---------- Available records ----------

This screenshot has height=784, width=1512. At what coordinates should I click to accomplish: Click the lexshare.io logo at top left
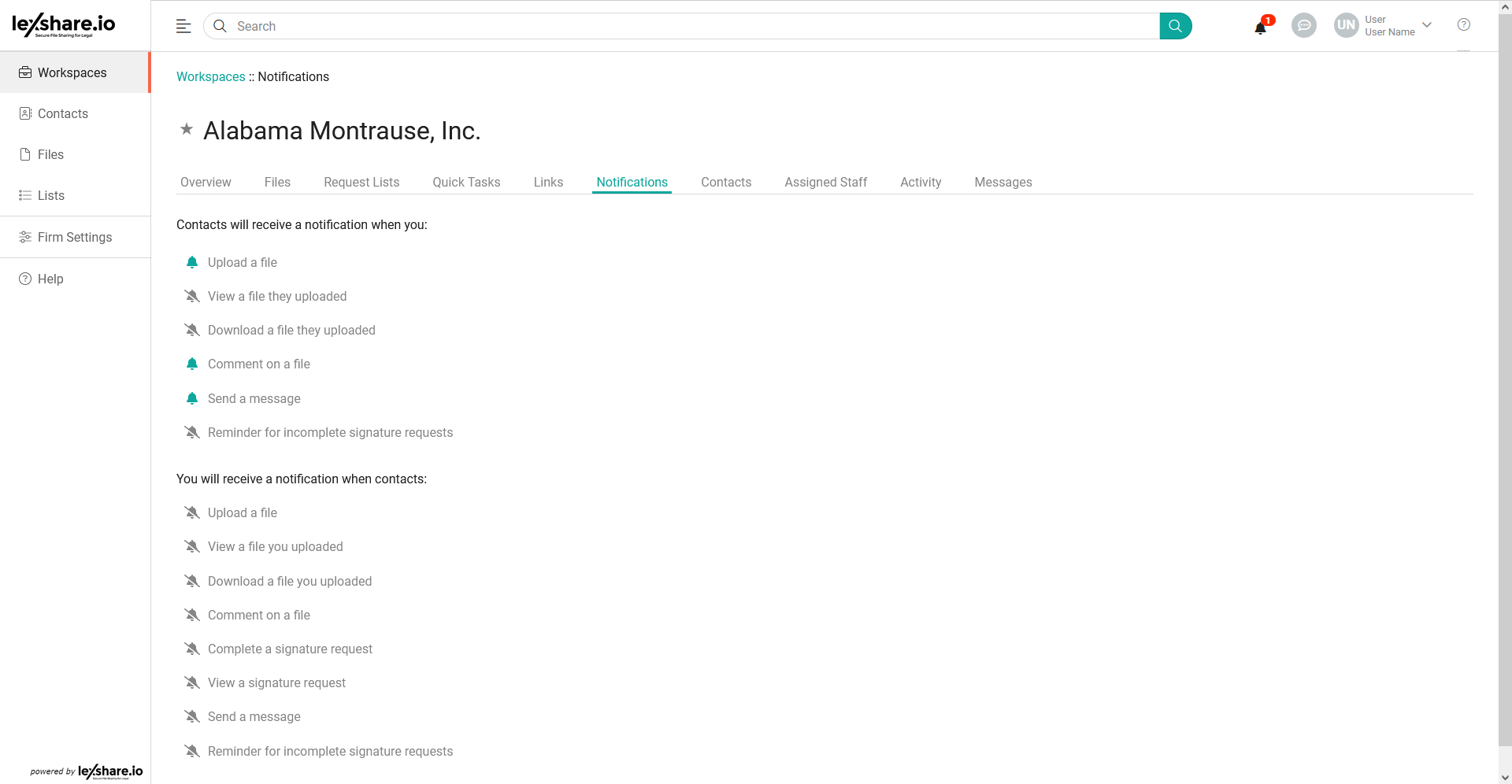tap(64, 25)
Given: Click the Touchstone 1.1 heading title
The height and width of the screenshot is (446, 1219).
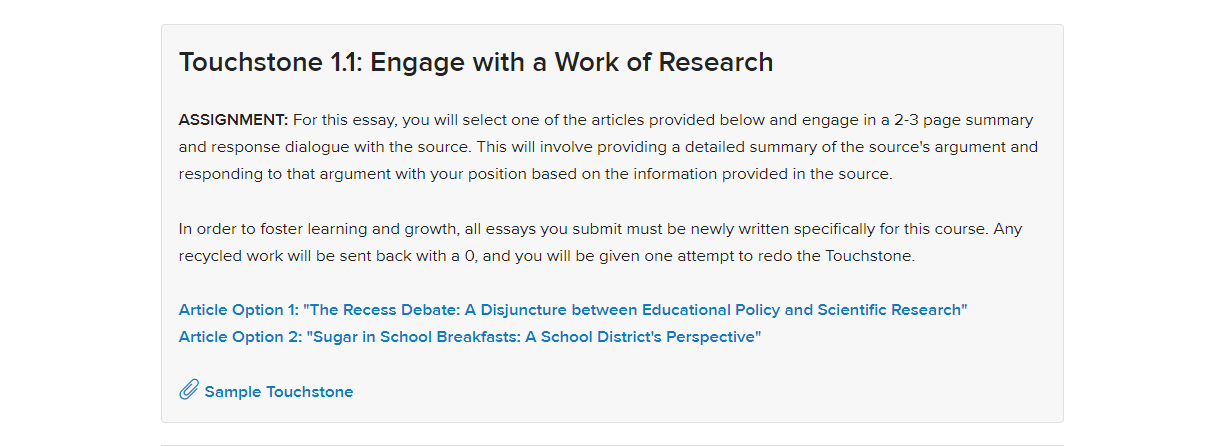Looking at the screenshot, I should coord(476,62).
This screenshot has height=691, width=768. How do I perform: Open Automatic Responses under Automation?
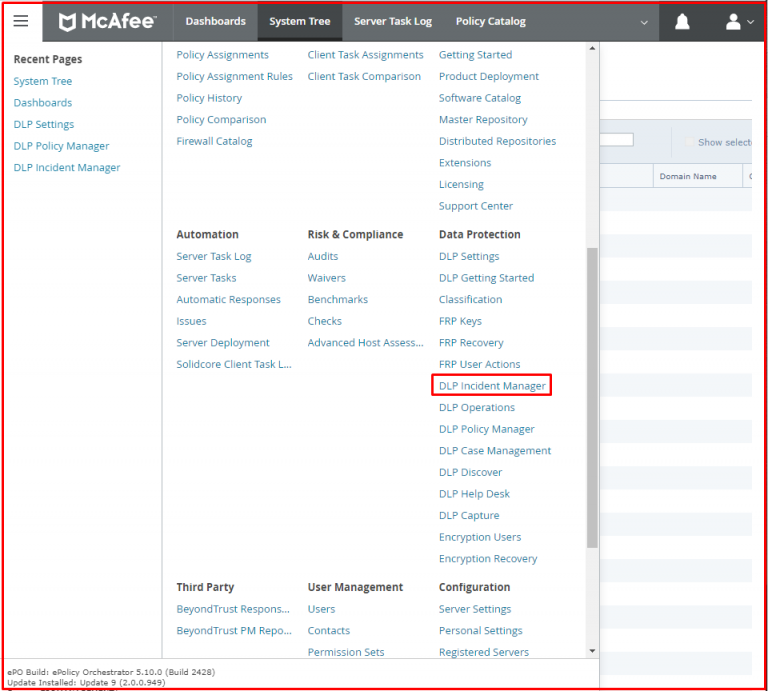(228, 300)
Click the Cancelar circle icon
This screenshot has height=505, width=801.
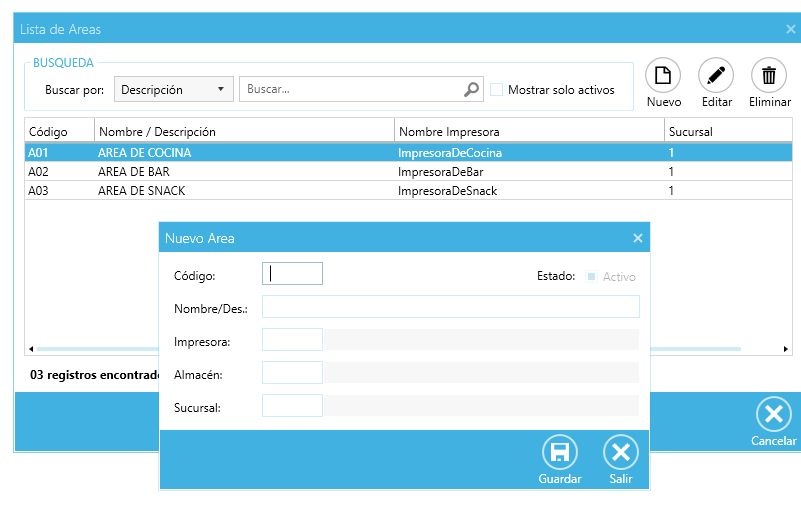tap(773, 414)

----------

Task statement
Convert the items above into a Markdown table with the columns "Row" and "Line," numbering each non-blank line and omitting the pictures.

Reply
| Row | Line |
|---|---|
| 1 | This screenshot has height=784, width=1512. At what coordinates should I click to accomplish: Click the lexshare.io logo at top left |
| 2 | tap(64, 25) |
| 3 | Given: Click the Touchstone 1.1 heading title |
| 4 | The height and width of the screenshot is (446, 1219). |
| 5 | Looking at the screenshot, I should coord(476,62). |
| 6 | This screenshot has height=691, width=768. How do I perform: Open Automatic Responses under Automation? |
| 7 | (228, 300) |
| 8 | Click the Cancelar circle icon |
| 9 | This screenshot has height=505, width=801. |
| 10 | tap(773, 414) |